I just got new Athlon 1700+ XP on ASUS A7V266 motherboard with 1Gb of DDR RAM on it :)
Processor temperature is about 55 C - is that ok?
What is the maximum recommended temperature for this CPU?
 
Temperature sounds about right to me. Unsure what the boundaries should be, but my Athlons have typically run at around that temp with no problems.
Hi all,

I just got new Athlon 1700+ XP on ASUS A7V266 motherboard with 1Gb
of DDR RAM on it :)
Processor temperature is about 55 C - is that ok?
What is the maximum recommended temperature for this CPU?
 
I just got new Athlon 1700+ XP on ASUS A7V266 motherboard with 1Gb
of DDR RAM on it :)
Processor temperature is about 55 C - is that ok?
What is the maximum recommended temperature for this CPU?
55C sounds good. The XP should not have the same heat problems that the T-Bird did.

So how does it perform? This is just about the configuration I will be getting in a couple of weeks (haven't decided the actual CPU yet (1500, 1600, 1700, 1800) though).

If I put 2 or 3 ATA-100/7200RPM disks in it will it be worth it to get dedicated IDE controllers or will that not have any significant effect? Charlie - you're the hardware guy - do you know?

Claus
 
If I put 2 or 3 ATA-100/7200RPM disks in it will it be worth it to
get dedicated IDE controllers or will that not have any significant
effect?
Most mobo's will have at least 2 channels for 4 hard drives. Alot will have additional channels for 2 more channels - either for ATA100 and/or RAID.

This could give you up to 8 hdd's - so you shouldn't need additional controllers. One caveat to an additional controller is that it will have to go through you PCI bus - potentially slower then onboard.

The other caveat - is what do you plan on doing with several hard drives?

To gain speed you'll want to implement RAID-0: striping. This will allow several hard drives to act as one - multiple heads acting as one large hard drive improving performance significantly - at the possible expense of: if one hard drive fails in the array - all data is lost. RAID1 is mirroring - safer recovery as all data is written twice - but slower because of that (reads are faster tho). RAID5 allows for RAID0 performance (almost) but uses one drive to write compressed parity information at the expense of 1 drive (hence, data can consume n-1 drives). Most mobo's don't support the R5, but do allow for fast yet safe RAID in the form of R0+1 - this requires an even number of similar drives starting with 4 - while striping one set - it is mirroring the information to another striped set. This way, you get the performance of R0, the safety of R1 but costs you twice as many drives.

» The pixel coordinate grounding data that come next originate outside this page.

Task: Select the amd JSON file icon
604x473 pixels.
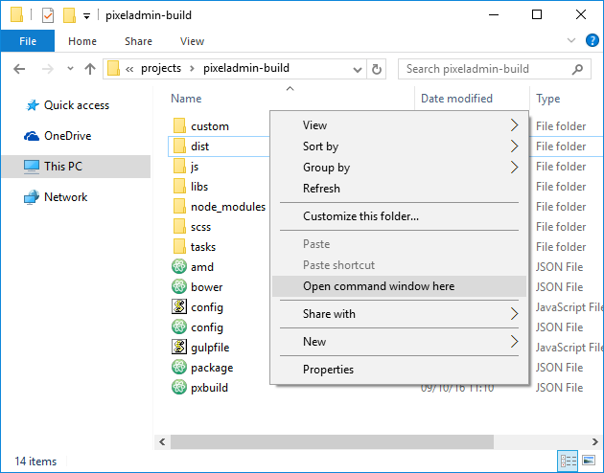Action: tap(178, 267)
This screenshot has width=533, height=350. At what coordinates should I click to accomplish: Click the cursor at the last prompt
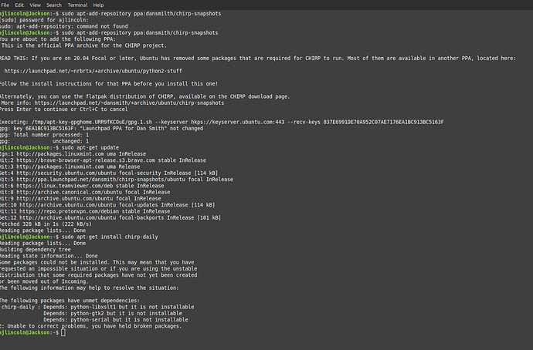[63, 333]
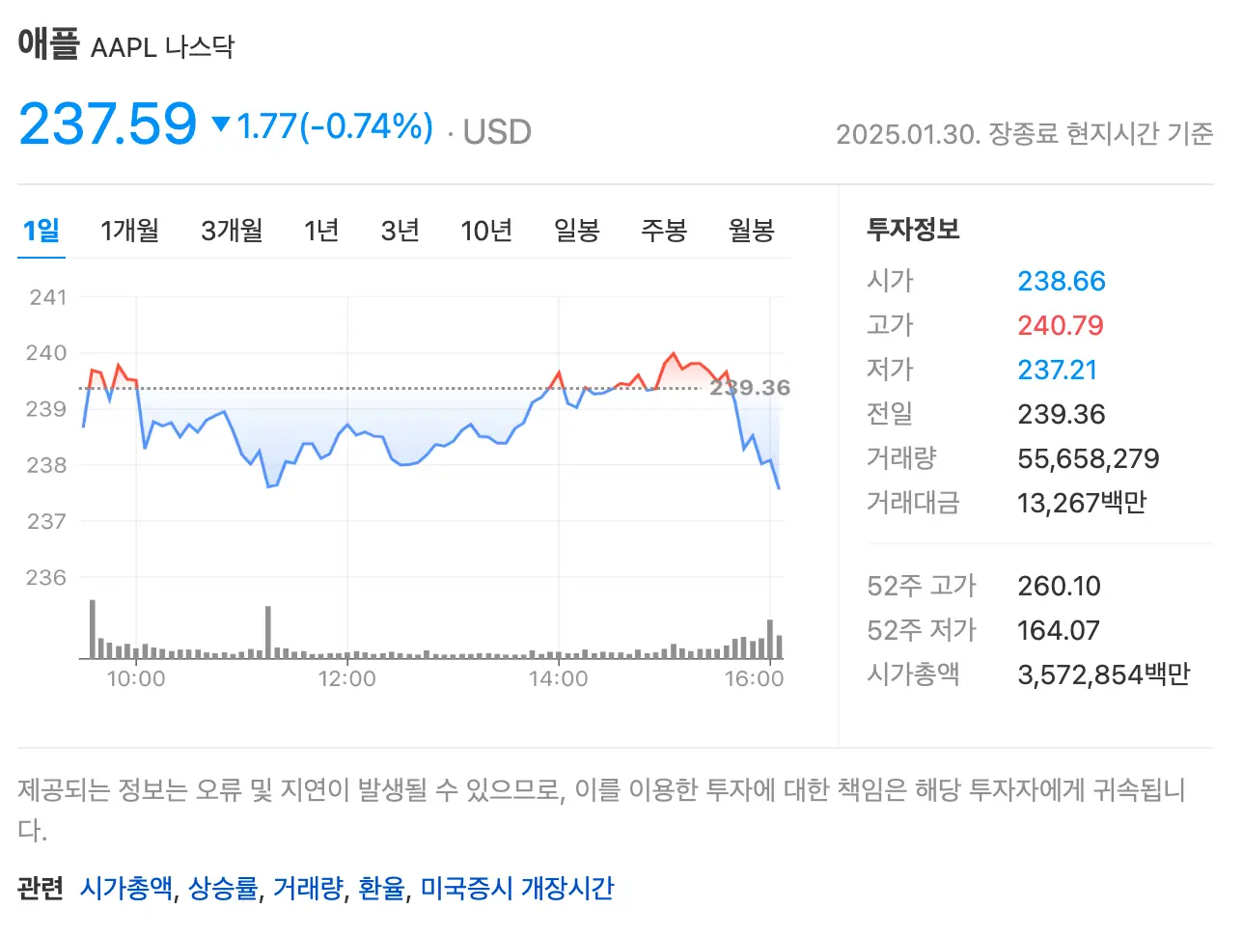The width and height of the screenshot is (1243, 936).
Task: Click the 239.36 previous close line label
Action: pos(751,387)
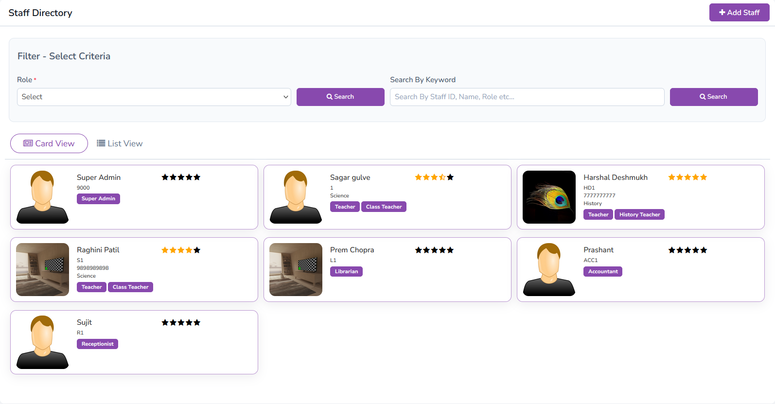Click the History Teacher role badge

pos(639,214)
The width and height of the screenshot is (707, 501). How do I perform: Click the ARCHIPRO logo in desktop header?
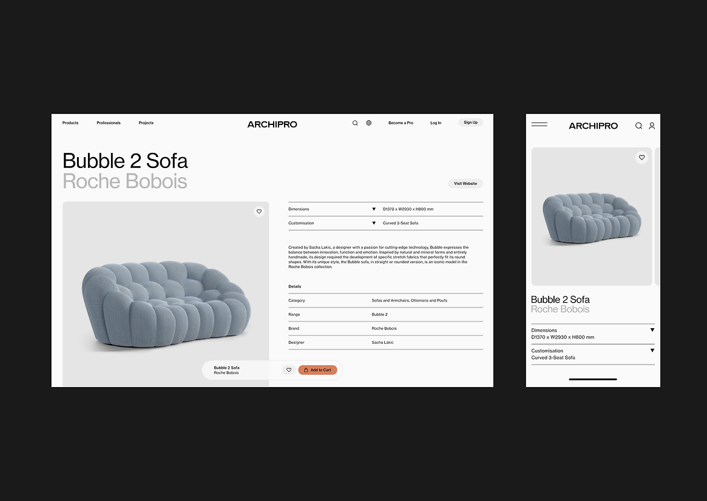point(272,124)
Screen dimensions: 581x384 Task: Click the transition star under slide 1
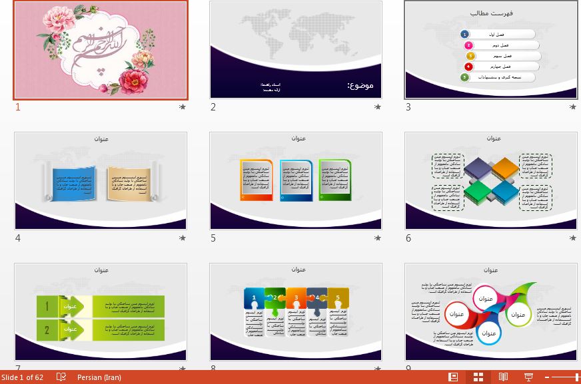point(183,106)
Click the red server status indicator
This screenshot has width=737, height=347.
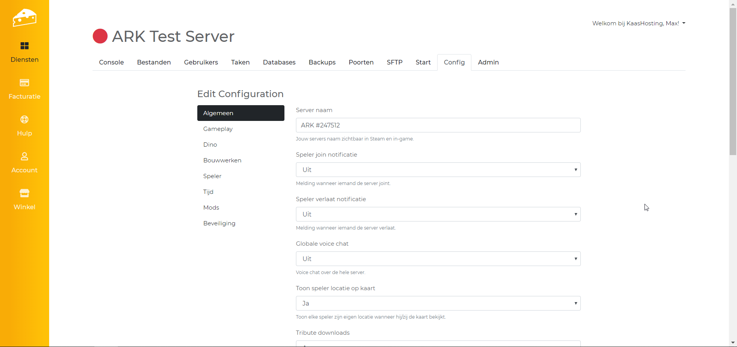(100, 36)
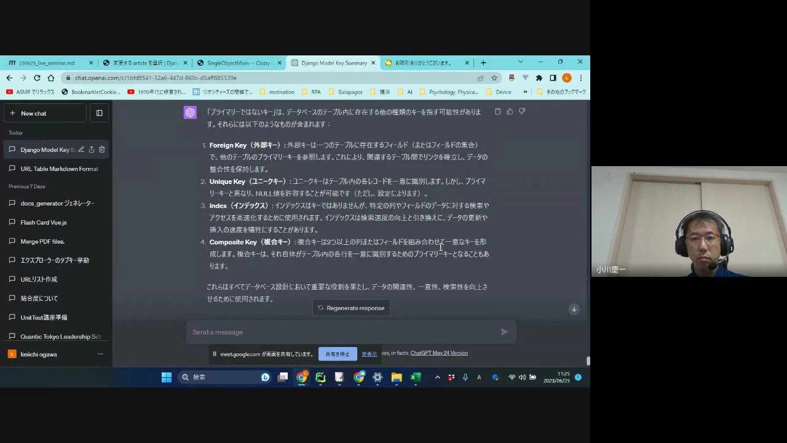The height and width of the screenshot is (443, 787).
Task: Show hidden system tray icons
Action: 437,377

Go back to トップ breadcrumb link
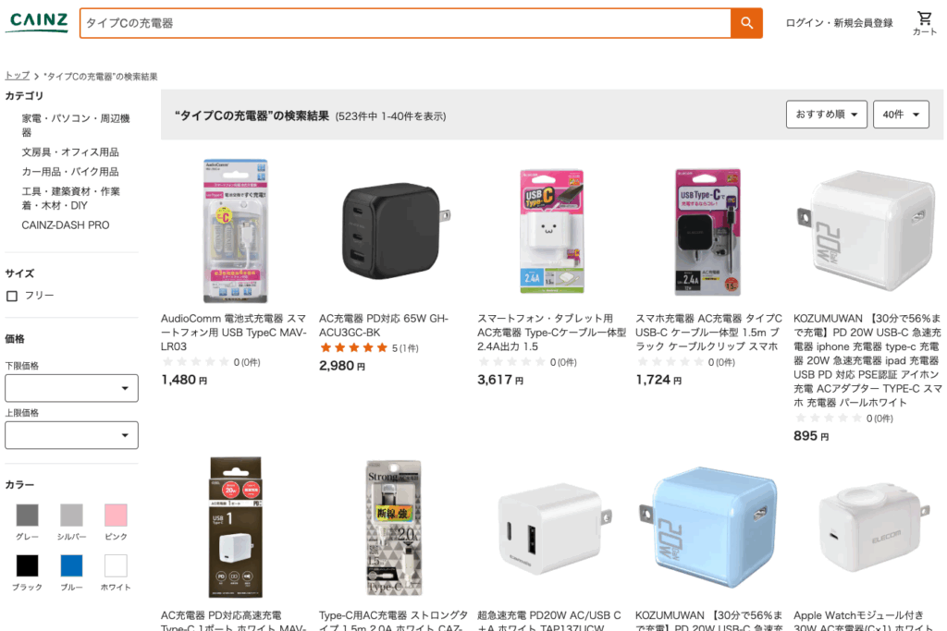[x=17, y=76]
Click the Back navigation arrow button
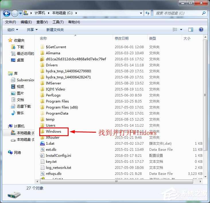210x203 pixels. click(x=7, y=13)
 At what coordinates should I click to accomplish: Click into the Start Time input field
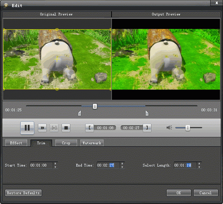41,165
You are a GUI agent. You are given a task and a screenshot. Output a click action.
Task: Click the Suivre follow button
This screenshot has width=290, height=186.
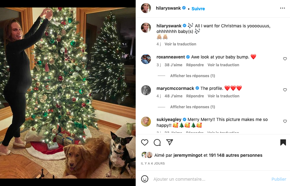[x=198, y=9]
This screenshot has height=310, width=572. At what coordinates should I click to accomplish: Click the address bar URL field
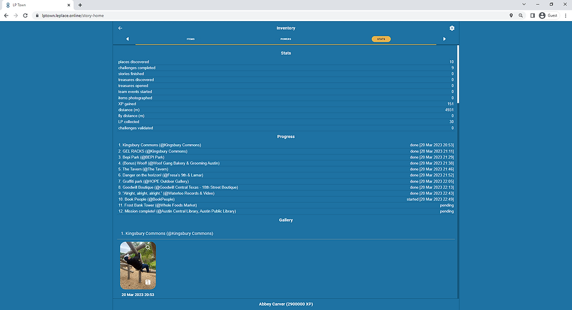click(x=270, y=15)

Without implementing RAID of any sort - multiple hard drives will allow you to have your OS, proggy's, data and/or swap file on different drives - improving performance - if properly set up...

Good luck...
 
Most mobo's will have at least 2 channels for 4 hard drives. Alot
will have additional channels for 2 more channels - either for
ATA100 and/or RAID.
The other caveat - is what do you plan on doing with several hard
drives?
I plan on having all software on one HD, all data (images mainly) on another. I was considering having a small 3rd HD dedicated for PS Scratchdisk but may not bother. So you're saying as long as the 2 HD's are on separate channels they will run fine without additional controllers?

Claus
 
best performance for IDE will be with a large cached IDE ATA 100 or better on the correct IDE port (one that supports ATA100 shouldnt be a problem on modern motherboards ) with busmastering drivers.

RAID-0 is ok, it'll go faster , but since most motherboards only have two IDE connections that each support 2 drives, you can only have two drives for performance, since each drive needs to be on a seperate IDE controller.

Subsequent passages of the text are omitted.